Alex Dmitrienko, Eli Lilly and Company



Susan Slaughter (left) and Lora Delwiche are known to thousands of SAS users as the authors of The Little SAS Book. This book has been through at least three editions and is recognized as a must read for those of us who are new to SAS.

This year Susan and Lora have been working on another book. The book's title is The Little SAS Book for Enterprise Guide 3.0 and it is aimed at a different audience, users of SAS Enterprise Guide.

SAS Press asked me to review the new book, so I had the pleasure of reading the book before its official publication (which is scheduled to take place in December 2005). I found it very useful and informative.

Very briefly, Susan and Lora applied the successful formula of The Little SAS Book. Their new book provides a lot of useful introductory material for Enterprise Guide novices with and without SAS programming skills and also includes a good number of tidbits for users who have Enterprise Guide 2.0 and 3.0 experience.

To make the book attractive to experienced and inexperienced users, Susan and Lora broke it into two parts. Part I (Tutorials) explains what Enterprise Guide is about and shows how the reader can achieve simple results in this new environment. It is non-technical, user-friendly and will be appreciated by people who are not familiar with SAS software products and by SAS users who are new to Enterprise Guide's click-and-point interface. Part II (Reference) is a systematic and more technical overview of Enterprise Guide features. It covers data management, generation of simple and more sophisticated tabular and graphical reports and, lastly, it introduces statistical procedures in Enterprise Guide.

We are planning to include an interview with Susan and Lora in the November or December issue of the BISUG newsletter. The following is an excerpt from the Authorline interview with Susan Slaughter and Lora Delwiche (I would like to thank Shelly Goodin of SAS Press for sharing the Authorline interview with me).

What was your motivation for writing your book?

Susan Slaughter: We wanted to write a book that would help people learn SAS Enterprise Guide. SAS Enterprise Guide is a point-and-click application so there are many things you can do immediately -- open SAS data sets and run reports, for example -- but there are also things that are less intuitive, and, until you understand some basic concepts, you'll never be comfortable with SAS Enterprise Guide. By explaining the concepts and giving clear examples, we hope to make it easy for people to reach a high level of expertise quickly.

Who are you targeting with your book?

Lora Delwiche: We wrote this book for anyone who is new to SAS Enterprise Guide, both for experienced SAS programmers and people who have never used the SAS System. We haven't assumed any particular educational background or industry.

Susan Slaughter: We do show how to produce basic statistics; but, in order to interpret statistical results, people should have had a relevant course in statistics.

TASKS TO COMPLETE:
1. In the book review, when is the new book's official publication scheduled?
2. Name every person mentioned by name in the book review.
You won't need the items for these tasks.

INPUT DATA:
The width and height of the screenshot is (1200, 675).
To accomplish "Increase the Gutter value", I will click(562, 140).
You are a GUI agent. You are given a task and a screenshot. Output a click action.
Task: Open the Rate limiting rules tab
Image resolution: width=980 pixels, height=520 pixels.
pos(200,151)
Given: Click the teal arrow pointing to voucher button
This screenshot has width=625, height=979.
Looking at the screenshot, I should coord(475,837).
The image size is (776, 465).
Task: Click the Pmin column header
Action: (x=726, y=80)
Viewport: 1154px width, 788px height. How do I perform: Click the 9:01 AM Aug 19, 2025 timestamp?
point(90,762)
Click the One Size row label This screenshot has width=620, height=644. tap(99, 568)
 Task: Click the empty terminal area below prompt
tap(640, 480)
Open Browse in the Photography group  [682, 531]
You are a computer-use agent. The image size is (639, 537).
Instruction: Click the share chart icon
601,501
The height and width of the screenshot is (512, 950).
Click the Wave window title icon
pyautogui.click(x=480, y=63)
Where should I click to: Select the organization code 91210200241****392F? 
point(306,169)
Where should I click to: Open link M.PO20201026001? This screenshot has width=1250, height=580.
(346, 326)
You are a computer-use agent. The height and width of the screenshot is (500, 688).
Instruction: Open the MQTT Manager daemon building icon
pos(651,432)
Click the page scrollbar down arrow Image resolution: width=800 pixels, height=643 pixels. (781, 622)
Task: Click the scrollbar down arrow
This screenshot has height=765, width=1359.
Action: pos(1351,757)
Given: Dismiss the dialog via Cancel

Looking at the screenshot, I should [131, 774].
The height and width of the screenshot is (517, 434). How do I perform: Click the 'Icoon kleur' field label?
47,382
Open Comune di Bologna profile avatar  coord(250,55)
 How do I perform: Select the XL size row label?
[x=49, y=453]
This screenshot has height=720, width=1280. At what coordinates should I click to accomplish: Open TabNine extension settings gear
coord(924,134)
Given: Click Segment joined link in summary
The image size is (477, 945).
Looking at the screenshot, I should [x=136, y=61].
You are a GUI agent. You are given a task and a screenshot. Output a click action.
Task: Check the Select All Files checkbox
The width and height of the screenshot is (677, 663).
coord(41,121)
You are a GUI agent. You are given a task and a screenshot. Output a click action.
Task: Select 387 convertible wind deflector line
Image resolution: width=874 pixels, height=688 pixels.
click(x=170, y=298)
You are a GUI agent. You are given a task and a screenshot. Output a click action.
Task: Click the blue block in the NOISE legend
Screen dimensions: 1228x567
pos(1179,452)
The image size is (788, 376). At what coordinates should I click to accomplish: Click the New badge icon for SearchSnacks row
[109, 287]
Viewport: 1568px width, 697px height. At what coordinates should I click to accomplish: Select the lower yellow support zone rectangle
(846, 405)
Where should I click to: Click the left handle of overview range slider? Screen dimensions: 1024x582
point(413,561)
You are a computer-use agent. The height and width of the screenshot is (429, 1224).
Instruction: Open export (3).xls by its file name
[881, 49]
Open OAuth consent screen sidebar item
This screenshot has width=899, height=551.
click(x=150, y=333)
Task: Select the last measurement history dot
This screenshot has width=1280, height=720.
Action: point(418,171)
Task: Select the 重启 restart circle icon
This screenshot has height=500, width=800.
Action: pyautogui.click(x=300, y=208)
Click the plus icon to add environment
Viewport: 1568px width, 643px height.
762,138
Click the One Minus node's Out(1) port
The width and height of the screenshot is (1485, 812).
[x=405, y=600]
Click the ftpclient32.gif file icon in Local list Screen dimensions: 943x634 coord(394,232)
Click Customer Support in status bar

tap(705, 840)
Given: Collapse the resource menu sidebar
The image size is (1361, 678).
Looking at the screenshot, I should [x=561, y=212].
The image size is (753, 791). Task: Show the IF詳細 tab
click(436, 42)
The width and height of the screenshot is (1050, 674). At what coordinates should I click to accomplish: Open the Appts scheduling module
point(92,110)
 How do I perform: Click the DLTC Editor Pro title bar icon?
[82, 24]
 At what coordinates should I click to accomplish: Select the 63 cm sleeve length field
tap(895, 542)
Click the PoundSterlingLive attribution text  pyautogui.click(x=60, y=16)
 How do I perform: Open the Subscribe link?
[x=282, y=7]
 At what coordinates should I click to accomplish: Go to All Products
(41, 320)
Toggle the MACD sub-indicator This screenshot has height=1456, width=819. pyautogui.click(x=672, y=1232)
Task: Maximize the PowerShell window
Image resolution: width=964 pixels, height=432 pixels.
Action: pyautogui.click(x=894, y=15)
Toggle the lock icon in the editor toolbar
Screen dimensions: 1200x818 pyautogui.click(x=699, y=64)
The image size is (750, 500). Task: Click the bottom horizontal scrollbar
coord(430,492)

ANSWERS BELOW:
1. December 2005

2. Alex Dmitrienko, Susan Slaughter, Lora Delwiche, Shelly Goodin